> **WHAT THE TASK REQUIRES**
An exact reproduction of all entries is required.

Dataset records
╔══

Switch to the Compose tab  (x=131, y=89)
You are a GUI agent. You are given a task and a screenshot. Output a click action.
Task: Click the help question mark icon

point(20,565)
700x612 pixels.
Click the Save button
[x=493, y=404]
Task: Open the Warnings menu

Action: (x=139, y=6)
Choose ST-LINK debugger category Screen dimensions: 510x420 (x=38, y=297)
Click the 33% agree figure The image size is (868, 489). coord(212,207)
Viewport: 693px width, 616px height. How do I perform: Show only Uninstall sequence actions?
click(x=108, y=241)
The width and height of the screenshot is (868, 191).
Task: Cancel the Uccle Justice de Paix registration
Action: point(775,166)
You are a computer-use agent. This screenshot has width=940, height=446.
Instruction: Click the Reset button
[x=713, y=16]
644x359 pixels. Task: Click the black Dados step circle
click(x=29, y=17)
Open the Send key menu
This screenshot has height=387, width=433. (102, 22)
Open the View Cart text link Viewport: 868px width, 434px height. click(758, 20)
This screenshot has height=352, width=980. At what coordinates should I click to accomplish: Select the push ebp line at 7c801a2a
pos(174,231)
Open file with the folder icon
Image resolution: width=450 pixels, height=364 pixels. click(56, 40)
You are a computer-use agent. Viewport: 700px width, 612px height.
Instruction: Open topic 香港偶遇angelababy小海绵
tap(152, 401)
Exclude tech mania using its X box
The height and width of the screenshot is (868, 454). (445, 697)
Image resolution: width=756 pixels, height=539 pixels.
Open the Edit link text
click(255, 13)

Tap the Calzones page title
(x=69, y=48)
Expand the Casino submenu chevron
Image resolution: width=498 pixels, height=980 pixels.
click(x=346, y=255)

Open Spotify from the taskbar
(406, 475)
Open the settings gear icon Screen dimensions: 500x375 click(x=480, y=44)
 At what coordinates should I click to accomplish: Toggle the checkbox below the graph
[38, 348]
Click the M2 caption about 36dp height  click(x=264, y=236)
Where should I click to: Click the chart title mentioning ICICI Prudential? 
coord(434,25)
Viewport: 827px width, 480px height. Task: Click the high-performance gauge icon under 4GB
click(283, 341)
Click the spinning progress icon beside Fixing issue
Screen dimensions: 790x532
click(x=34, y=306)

╚══

> **SOLUTION BELOW**
Switch to the Compose tab  (x=131, y=89)
You are a GUI agent. You are given a task and a screenshot. Output a click action.
Task: Click the help question mark icon

point(20,565)
700x612 pixels.
Click the Save button
[x=493, y=404]
Task: Open the Warnings menu

Action: (x=139, y=6)
Choose ST-LINK debugger category Screen dimensions: 510x420 (x=38, y=297)
Click the 33% agree figure The image size is (868, 489). coord(212,207)
Viewport: 693px width, 616px height. How do I perform: Show only Uninstall sequence actions?
click(x=108, y=241)
The width and height of the screenshot is (868, 191).
Task: Cancel the Uccle Justice de Paix registration
Action: point(775,166)
You are a computer-use agent. This screenshot has width=940, height=446.
Instruction: Click the Reset button
[x=713, y=16]
644x359 pixels. Task: Click the black Dados step circle
click(x=29, y=17)
Open the Send key menu
This screenshot has height=387, width=433. (102, 22)
Open the View Cart text link Viewport: 868px width, 434px height. click(758, 20)
This screenshot has height=352, width=980. At what coordinates should I click to accomplish: Select the push ebp line at 7c801a2a
pos(174,231)
Open file with the folder icon
Image resolution: width=450 pixels, height=364 pixels. click(56, 40)
You are a computer-use agent. Viewport: 700px width, 612px height.
Instruction: Open topic 香港偶遇angelababy小海绵
tap(152, 401)
Exclude tech mania using its X box
The height and width of the screenshot is (868, 454). (445, 697)
Image resolution: width=756 pixels, height=539 pixels.
Open the Edit link text
click(255, 13)

Tap the Calzones page title
(x=69, y=48)
Expand the Casino submenu chevron
Image resolution: width=498 pixels, height=980 pixels.
click(x=346, y=255)

Open Spotify from the taskbar
(406, 475)
Open the settings gear icon Screen dimensions: 500x375 click(x=480, y=44)
 At what coordinates should I click to accomplish: Toggle the checkbox below the graph
[38, 348]
Click the M2 caption about 36dp height  click(x=264, y=236)
Where should I click to: Click the chart title mentioning ICICI Prudential? 
coord(434,25)
Viewport: 827px width, 480px height. Task: Click the high-performance gauge icon under 4GB
click(283, 341)
Click the spinning progress icon beside Fixing issue
Screen dimensions: 790x532
click(x=34, y=306)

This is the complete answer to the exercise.